You would still be able to watch and record OTA-HD channels. And I wonder if you activate a 622/211 on your account with an HD package, if a newly added 942 will be able to get those channels as well?


----------



## normang

Mike500 said:


> They want them back for leasing as SD PVR's and provide users the option of subscribing to OTA HD, without subscribing to satellite HD.
> Obviously, theyy would get the $5.98 DVR fee and another $6 HD fee for activating HD OTA without dbs HD. That's basically why they want them back.


I haven't seen anything that indicates that Dish is going to do anything with 942's once they get them back.. I doubt seriously that they could get away with selling it as a SD/HD OTA solution either... it would generate as much flack as the current issues with having to trade it in for the 622 deal in the first place (IMHO)


----------



## Slordak

I'd love to just move my 921 to another room to replace my 508, and then use a brand new 622 as the primary receiver. But as noted above, doing so carries the dreaded DVR fee, so I can't honestly see wanting to do it.

And then there's the question of, "Well I paid $1000 plus shipping plus sales tax for my 921 just two years ago, is it now worth only $200?". Considering how much pain the receiver has inflicted on its owners, it really should get some sort of discount. Perhaps now that the 622 is out and its clear that it isn't going to get OpenTV or any other major bug-fixes, it should have its DVR fee waived?


----------



## James Long

dishbacker said:


> You would still be able to watch and record OTA-HD channels. And I wonder if you activate a 622/211 on your account with an HD package, if a newly added 942 will be able to get those channels as well?

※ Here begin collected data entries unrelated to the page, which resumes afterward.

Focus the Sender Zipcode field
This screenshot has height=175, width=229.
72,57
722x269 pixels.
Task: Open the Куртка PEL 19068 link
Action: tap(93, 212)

The older HD receivers cannot see the new HD channels - E* has them tagged in such a way that they won't be in the EPG (the same way HD channels don't show up on SD receivers - it's all in the tags). At some point the new channels will be encoded in a way that only the new receivers will be able to view.

The software for a 'grandfathered' MPEG2 HD receiver still watching the old HD packs is the same as the software for a MPEG2 HD receiver that has been replaced by a ViP model. Unless E* installs an off switch for HD, the old HD channels should still show in the guide.

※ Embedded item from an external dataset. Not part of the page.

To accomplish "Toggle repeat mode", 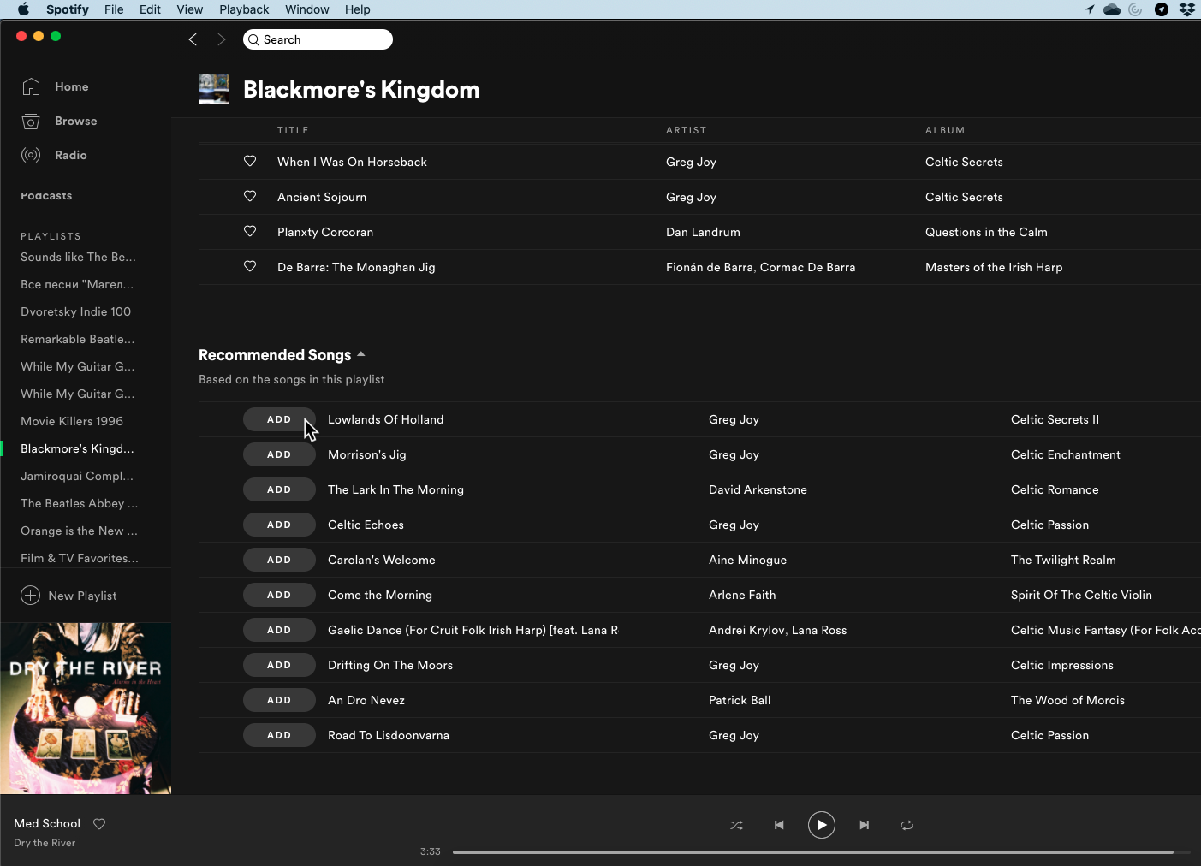I will coord(907,825).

BTW: I also doubt that E* will be recycling 921/942s back to customers as SD only devices. The 625 and ViP-622 are the future of E*. They are willing to let go of the past.


----------



## larrystotler

James Long said:


> *First Receiver rental fee - Who pays? Who doesn't?*
> _The monthly lease fee for receiver No. 1 on a persons' account is built into the price of the service. For example, a subscriber to DishHD Bronze with locals pays $54.99 a month, and the receiver fee is built into that price. If they have two additional receivers on the account, they pay $5 extra per box._
> 
> *New and Existing Customers?*
> _Everyone pays the same for a package, and one of the things that goes into us coming up with our prices is the box fee._


Ok, that is [email protected]$$^T. Sorry, but I cannot say it any other way. Since I OWN my receviers I should NOT have to pay the EXTRA that is being tacked on for the lease units, and the same goes for the other 70% of E*'s customers. (sorry, not trying to shoot the messenger).



kmcnamara said:


> The most important detail for me out of tonight's chat. If you want the $200 rebate, you'll have to turn in your 921/942. That bites!


This is actually to be expected. Since they are planning to move to the MPEG4 content as soon as they can, then they probably plan to replace all the current HD receivers, and probably want to do so within a year since there are not that many of them.



Alpaca Bill said:


> The biggest issue with having to turn our owned 921s is that we paid $1000 for a receiver that was never and still is not fully functional. There should be some consideration for this by Dish since the owners AND LEASEES of the 942 (a much more functional and stable receiver) get the same $200 rebate.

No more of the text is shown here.